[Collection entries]
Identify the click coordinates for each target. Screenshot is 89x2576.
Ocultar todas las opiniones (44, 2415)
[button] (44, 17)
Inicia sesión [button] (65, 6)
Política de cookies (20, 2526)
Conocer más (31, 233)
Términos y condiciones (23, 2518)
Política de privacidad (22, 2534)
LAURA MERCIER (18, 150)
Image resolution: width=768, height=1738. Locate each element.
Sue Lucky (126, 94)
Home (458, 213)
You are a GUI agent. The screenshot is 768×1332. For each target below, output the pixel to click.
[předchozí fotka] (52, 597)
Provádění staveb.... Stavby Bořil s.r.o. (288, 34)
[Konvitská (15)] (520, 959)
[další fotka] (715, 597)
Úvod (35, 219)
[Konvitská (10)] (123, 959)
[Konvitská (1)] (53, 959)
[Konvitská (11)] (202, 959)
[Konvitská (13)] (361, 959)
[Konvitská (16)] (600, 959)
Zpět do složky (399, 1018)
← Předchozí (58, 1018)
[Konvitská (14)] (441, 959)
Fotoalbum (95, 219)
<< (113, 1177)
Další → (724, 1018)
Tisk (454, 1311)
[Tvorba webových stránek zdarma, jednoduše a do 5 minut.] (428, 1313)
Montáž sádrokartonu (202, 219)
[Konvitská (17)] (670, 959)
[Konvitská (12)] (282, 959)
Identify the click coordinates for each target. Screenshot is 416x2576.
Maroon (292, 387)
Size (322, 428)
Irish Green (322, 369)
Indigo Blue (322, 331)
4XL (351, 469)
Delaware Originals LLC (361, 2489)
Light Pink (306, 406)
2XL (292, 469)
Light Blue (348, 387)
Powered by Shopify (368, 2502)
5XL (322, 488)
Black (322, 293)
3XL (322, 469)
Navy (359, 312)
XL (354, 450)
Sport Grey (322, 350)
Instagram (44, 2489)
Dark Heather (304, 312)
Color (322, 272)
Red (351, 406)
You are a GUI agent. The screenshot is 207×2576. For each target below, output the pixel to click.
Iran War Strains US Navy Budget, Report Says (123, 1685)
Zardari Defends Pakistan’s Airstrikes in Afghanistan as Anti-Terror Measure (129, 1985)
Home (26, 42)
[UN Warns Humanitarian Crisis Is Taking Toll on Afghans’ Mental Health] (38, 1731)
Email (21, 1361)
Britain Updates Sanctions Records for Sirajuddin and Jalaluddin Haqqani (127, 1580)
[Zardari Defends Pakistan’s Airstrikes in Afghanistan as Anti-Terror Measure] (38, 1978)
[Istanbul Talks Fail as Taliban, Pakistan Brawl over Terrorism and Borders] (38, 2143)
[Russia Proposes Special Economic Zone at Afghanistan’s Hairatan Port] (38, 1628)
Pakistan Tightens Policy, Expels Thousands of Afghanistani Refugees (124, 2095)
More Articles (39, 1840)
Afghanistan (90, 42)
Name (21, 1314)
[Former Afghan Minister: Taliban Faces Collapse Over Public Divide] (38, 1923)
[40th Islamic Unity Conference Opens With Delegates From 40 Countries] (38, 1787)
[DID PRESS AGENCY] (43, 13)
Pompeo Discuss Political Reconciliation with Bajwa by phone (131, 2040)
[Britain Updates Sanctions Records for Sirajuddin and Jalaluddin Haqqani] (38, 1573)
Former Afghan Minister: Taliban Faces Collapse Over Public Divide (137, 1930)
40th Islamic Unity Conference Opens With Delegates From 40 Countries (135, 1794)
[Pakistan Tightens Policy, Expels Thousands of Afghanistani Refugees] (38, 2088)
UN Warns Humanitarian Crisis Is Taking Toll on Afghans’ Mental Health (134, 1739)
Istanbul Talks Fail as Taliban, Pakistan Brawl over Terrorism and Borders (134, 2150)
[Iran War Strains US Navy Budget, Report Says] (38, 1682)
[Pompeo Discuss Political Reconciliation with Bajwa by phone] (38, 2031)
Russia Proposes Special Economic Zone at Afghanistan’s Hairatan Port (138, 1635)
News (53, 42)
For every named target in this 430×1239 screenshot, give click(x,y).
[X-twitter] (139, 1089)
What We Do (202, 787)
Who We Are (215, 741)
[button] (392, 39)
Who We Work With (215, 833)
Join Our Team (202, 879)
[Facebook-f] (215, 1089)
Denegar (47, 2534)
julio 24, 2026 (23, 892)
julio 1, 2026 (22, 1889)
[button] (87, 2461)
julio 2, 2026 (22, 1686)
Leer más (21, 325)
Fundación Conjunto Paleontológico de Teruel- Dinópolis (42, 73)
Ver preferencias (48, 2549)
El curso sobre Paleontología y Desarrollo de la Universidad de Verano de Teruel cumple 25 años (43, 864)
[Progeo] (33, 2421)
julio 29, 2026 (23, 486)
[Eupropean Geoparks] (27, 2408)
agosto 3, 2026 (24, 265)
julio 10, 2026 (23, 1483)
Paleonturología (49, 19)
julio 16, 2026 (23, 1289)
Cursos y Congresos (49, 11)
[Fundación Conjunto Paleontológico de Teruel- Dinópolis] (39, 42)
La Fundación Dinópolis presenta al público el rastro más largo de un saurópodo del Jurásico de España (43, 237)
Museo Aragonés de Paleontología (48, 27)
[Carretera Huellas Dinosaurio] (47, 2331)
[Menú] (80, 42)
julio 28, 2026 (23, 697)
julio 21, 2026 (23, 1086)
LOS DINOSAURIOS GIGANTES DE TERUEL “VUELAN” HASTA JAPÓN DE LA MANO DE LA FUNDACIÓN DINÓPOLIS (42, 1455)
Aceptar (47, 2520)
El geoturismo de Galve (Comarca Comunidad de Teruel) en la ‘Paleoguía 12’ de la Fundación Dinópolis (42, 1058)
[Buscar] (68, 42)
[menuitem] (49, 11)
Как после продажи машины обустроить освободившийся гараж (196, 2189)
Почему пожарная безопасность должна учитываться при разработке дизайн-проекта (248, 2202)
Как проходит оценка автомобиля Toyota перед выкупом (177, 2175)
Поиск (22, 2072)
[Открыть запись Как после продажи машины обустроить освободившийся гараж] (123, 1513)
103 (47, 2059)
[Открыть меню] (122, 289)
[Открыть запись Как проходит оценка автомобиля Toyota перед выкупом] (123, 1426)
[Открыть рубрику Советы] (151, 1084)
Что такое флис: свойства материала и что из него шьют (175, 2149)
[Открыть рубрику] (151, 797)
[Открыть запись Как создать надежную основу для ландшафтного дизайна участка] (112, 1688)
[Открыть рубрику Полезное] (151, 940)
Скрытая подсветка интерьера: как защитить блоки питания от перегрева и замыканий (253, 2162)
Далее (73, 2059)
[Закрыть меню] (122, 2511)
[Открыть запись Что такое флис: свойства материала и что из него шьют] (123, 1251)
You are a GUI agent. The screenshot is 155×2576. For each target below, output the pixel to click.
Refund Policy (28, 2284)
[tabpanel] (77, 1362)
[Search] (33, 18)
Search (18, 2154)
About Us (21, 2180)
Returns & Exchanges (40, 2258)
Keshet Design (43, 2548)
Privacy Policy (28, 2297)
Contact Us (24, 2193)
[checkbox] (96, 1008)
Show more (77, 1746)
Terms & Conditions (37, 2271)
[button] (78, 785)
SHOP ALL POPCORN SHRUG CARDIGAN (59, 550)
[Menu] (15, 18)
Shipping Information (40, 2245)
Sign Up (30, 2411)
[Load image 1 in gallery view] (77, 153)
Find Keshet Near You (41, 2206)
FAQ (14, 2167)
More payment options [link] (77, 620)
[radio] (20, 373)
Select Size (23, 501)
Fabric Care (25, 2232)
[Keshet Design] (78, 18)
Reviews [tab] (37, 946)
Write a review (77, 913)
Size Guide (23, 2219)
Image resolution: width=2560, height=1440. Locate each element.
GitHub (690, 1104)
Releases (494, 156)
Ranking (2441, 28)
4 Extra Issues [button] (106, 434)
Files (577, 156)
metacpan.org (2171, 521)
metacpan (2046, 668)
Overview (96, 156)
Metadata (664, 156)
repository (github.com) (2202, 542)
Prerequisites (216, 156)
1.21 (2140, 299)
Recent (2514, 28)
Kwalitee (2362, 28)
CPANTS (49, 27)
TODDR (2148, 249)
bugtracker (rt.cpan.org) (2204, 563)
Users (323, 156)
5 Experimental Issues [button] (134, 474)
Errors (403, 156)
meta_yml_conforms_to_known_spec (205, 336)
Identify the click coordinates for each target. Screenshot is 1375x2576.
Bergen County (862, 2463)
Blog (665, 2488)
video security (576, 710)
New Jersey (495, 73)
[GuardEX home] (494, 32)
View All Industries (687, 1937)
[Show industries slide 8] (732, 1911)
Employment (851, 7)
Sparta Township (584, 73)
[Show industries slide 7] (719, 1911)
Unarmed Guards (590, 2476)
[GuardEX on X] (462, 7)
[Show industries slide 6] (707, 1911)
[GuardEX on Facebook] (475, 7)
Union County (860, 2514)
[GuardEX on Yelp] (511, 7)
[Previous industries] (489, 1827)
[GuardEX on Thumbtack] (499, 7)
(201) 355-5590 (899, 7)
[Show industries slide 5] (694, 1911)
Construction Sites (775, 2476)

- [Problem description] All that is wanted is the stretch of lines above from the one containing "[Konvitská (17)] (670, 959)" through the one containing "Red (351, 406)", duplicated exactly.

- [Result of this task]
[Konvitská (17)] (670, 959)
[Konvitská (12)] (282, 959)
Identify the click coordinates for each target. Screenshot is 416x2576.
Maroon (292, 387)
Size (322, 428)
Irish Green (322, 369)
Indigo Blue (322, 331)
4XL (351, 469)
Delaware Originals LLC (361, 2489)
Light Pink (306, 406)
2XL (292, 469)
Light Blue (348, 387)
Powered by Shopify (368, 2502)
5XL (322, 488)
Black (322, 293)
3XL (322, 469)
Navy (359, 312)
XL (354, 450)
Sport Grey (322, 350)
Instagram (44, 2489)
Dark Heather (304, 312)
Color (322, 272)
Red (351, 406)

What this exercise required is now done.